Text section: Begin
And we have already seen notable progress in this area, as cumulative investment in Europe by Taiwanese firms this year totaled more than US$9.5 billion as of August, an increase of 17.5 percent over the same period last year.

With the intensifying economic cooperation, I would also like to talk about the issue of securing semiconductor supply chains. Taiwan and Europe, we are sharing a commitment to building more resilient supply chains capable of withstanding disruptions. The past few years have brought home the need to be ready to respond to changes in the geopolitical landscape and unprecedented global challenges.

The COVID-19 pandemic, Russia's invasion of Ukraine, and climate change are reminders of how crucial international cooperation is to the maintenance of stability in our supply chains as well as in the broader economy. And Taiwan has a critical role to play in this international effort. Home to a complete semiconductor ecosystem, Taiwan is where over half of the world's semiconductors, and nearly all of the most advanced ones, are produced. These chips are not just a crucial component of the technologies that drive progress and growth today; they are powering the technologies that will shape the landscape of tomorrow. 

AI, green technology, 5G, and high-performance computing – all areas addressed in the EU's Digital Decade policy – require stable chip supply. And with the European Chips Act, which came into force just last month, the EU has taken a meaningful step toward supply security and enhanced resilience in this sector.
Text section: End
Source data: Begin
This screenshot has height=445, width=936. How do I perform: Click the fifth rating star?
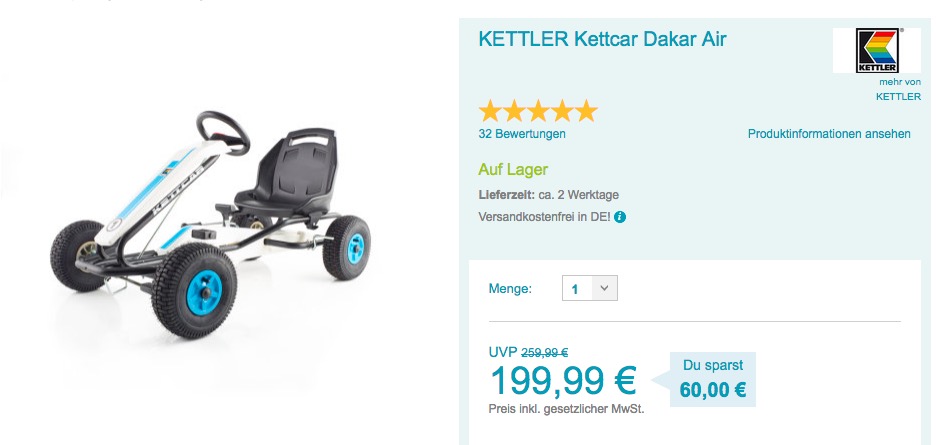click(x=586, y=111)
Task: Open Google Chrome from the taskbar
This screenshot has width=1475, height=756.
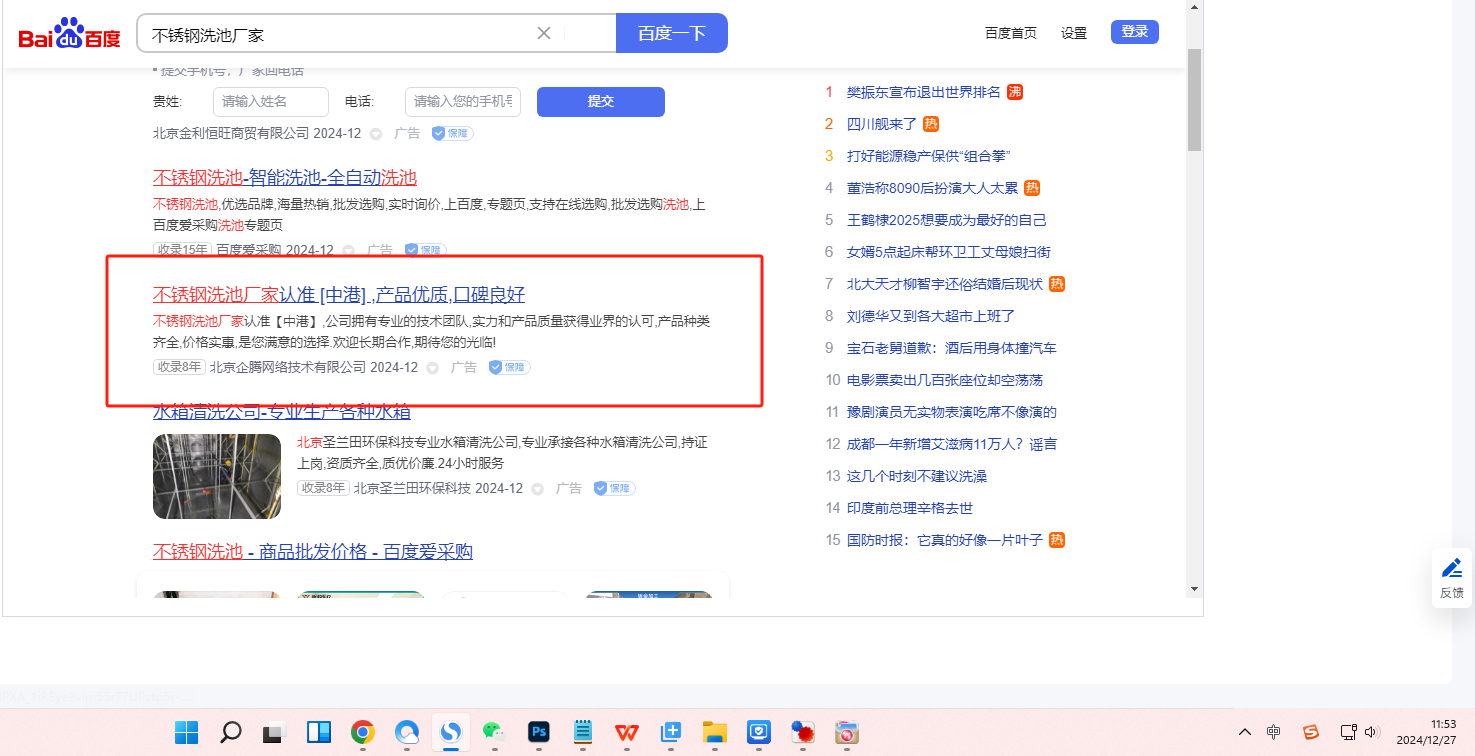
Source data: End
- _Problem 1_: According to the excerpt on Taiwan and Europe, what share of the world's semiconductors is produced in Taiwan?
- _Problem 2_: Reproduce the excerpt on Taiwan and Europe verbatim from "The COVID-19 pandemic, Russia's" to "landscape of tomorrow.".

- _Exercise output 1_: Over half, including nearly all of the most advanced ones.

- _Exercise output 2_:
The COVID-19 pandemic, Russia's invasion of Ukraine, and climate change are reminders of how crucial international cooperation is to the maintenance of stability in our supply chains as well as in the broader economy. And Taiwan has a critical role to play in this international effort. Home to a complete semiconductor ecosystem, Taiwan is where over half of the world's semiconductors, and nearly all of the most advanced ones, are produced. These chips are not just a crucial component of the technologies that drive progress and growth today; they are powering the technologies that will shape the landscape of tomorrow.